## [Description of the task]
Convert the items into a JSON list of strings, one string per line and blank lines omitted, starting at the first line and stopping after the line that contains "point(1096,511)".

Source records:
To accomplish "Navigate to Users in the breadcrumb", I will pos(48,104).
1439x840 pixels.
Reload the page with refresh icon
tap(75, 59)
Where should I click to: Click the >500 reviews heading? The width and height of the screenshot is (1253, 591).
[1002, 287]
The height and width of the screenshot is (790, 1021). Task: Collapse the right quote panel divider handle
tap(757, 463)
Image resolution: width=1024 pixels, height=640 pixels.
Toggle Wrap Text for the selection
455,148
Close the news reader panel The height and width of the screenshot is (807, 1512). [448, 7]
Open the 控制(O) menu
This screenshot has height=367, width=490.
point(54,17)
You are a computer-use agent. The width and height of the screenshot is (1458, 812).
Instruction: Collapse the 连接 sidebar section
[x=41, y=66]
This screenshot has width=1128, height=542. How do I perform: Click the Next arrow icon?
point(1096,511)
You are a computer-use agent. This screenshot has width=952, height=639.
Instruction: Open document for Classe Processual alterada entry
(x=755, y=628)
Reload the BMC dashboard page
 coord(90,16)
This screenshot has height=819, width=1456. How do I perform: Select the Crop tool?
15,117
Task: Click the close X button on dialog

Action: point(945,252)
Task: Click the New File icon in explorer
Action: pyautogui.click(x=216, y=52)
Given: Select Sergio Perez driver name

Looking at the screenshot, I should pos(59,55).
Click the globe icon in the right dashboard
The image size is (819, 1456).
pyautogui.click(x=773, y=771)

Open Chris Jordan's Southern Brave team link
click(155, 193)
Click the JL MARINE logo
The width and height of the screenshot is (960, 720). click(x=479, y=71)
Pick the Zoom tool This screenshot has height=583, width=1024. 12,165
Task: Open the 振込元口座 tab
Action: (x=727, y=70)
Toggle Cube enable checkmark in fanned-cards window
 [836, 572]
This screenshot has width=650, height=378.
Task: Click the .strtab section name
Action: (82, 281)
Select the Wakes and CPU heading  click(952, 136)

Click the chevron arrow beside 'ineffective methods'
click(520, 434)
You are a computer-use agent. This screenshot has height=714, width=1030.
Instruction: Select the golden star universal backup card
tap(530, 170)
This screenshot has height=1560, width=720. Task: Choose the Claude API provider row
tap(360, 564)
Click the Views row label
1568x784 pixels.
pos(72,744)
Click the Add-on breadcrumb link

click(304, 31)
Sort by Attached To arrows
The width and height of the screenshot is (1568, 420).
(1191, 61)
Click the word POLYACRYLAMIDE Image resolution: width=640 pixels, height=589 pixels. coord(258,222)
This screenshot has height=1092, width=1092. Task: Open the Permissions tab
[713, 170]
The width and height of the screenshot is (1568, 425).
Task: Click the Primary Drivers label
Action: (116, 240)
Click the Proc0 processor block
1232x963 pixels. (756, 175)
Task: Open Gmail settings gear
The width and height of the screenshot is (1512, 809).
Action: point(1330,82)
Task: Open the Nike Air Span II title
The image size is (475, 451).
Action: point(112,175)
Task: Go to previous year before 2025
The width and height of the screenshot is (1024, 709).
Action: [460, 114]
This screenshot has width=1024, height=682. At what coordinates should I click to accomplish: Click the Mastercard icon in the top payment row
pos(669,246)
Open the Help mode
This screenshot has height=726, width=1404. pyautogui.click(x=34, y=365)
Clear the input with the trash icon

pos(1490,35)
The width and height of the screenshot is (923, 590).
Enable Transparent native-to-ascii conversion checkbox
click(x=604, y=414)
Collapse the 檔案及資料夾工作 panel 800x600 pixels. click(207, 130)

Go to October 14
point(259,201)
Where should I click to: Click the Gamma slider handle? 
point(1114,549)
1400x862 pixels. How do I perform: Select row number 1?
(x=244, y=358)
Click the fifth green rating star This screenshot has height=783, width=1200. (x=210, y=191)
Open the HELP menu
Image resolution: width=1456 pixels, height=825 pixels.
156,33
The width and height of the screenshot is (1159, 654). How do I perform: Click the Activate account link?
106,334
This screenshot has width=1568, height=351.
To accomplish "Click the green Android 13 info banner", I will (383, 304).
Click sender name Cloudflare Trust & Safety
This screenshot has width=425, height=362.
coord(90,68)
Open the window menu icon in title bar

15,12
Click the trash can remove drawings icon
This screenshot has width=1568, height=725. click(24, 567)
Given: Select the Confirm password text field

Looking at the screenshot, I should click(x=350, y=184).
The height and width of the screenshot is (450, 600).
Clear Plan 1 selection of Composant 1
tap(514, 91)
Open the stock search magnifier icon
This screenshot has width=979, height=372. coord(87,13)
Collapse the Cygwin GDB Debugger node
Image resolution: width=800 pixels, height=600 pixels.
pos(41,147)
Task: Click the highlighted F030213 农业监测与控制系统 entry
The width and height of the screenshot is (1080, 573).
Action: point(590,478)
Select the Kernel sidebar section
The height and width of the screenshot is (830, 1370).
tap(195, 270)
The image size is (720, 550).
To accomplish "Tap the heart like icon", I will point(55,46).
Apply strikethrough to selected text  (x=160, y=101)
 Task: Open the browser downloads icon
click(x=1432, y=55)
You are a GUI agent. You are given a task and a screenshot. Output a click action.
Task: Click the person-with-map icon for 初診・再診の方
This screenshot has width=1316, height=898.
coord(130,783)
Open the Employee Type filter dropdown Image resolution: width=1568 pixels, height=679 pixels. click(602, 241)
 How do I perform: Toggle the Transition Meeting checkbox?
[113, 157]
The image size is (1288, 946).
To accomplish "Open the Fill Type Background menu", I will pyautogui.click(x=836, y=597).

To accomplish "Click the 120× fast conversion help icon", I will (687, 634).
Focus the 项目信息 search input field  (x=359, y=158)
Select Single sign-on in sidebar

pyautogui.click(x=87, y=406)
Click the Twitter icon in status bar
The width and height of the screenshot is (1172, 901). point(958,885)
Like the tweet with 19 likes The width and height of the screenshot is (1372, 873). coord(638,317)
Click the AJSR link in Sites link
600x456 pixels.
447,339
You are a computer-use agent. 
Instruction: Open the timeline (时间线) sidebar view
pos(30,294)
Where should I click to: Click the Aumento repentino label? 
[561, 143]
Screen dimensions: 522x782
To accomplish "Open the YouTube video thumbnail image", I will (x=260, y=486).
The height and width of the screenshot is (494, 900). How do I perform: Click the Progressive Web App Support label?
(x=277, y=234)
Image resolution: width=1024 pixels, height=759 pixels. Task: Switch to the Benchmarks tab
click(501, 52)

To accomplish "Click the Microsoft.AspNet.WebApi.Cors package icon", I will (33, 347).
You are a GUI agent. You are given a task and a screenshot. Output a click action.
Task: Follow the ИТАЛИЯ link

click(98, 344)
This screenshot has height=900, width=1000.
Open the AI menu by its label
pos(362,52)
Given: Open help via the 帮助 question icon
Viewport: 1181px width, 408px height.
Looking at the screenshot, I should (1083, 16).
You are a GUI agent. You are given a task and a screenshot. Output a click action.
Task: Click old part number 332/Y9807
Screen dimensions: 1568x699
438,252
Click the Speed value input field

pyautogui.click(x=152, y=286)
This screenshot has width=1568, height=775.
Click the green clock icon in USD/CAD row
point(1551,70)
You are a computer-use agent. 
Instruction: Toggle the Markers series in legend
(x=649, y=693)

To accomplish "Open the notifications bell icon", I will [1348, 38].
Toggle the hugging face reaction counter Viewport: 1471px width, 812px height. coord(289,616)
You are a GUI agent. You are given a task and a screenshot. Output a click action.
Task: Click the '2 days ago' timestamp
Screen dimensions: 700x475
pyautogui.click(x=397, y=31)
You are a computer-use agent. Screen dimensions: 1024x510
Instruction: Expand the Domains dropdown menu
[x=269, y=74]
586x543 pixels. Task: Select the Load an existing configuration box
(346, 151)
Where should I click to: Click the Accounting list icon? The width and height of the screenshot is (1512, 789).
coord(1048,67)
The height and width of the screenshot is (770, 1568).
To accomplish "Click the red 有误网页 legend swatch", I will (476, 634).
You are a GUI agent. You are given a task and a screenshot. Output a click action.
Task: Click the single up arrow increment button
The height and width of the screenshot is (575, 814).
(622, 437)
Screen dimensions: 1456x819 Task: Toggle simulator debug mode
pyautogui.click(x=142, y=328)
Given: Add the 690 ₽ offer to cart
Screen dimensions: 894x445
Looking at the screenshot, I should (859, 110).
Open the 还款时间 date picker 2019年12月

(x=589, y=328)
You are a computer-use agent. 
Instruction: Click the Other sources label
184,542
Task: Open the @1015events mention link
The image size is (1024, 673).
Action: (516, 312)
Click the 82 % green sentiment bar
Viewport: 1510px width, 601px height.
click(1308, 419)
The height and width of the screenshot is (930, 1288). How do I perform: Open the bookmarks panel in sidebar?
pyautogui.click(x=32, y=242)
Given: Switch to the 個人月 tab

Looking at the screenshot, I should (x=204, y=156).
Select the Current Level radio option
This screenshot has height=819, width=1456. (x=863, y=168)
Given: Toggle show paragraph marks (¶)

## [Answer to this problem]
[
  "To accomplish \"Navigate to Users in the breadcrumb\", I will pos(48,104).",
  "1439x840 pixels.",
  "Reload the page with refresh icon",
  "tap(75, 59)",
  "Where should I click to: Click the >500 reviews heading? The width and height of the screenshot is (1253, 591).",
  "[1002, 287]",
  "The height and width of the screenshot is (790, 1021). Task: Collapse the right quote panel divider handle",
  "tap(757, 463)",
  "Image resolution: width=1024 pixels, height=640 pixels.",
  "Toggle Wrap Text for the selection",
  "455,148",
  "Close the news reader panel The height and width of the screenshot is (807, 1512). [448, 7]",
  "Open the 控制(O) menu",
  "This screenshot has height=367, width=490.",
  "point(54,17)",
  "You are a computer-use agent. The width and height of the screenshot is (1458, 812).",
  "Instruction: Collapse the 连接 sidebar section",
  "[x=41, y=66]",
  "This screenshot has width=1128, height=542. How do I perform: Click the Next arrow icon?",
  "point(1096,511)"
]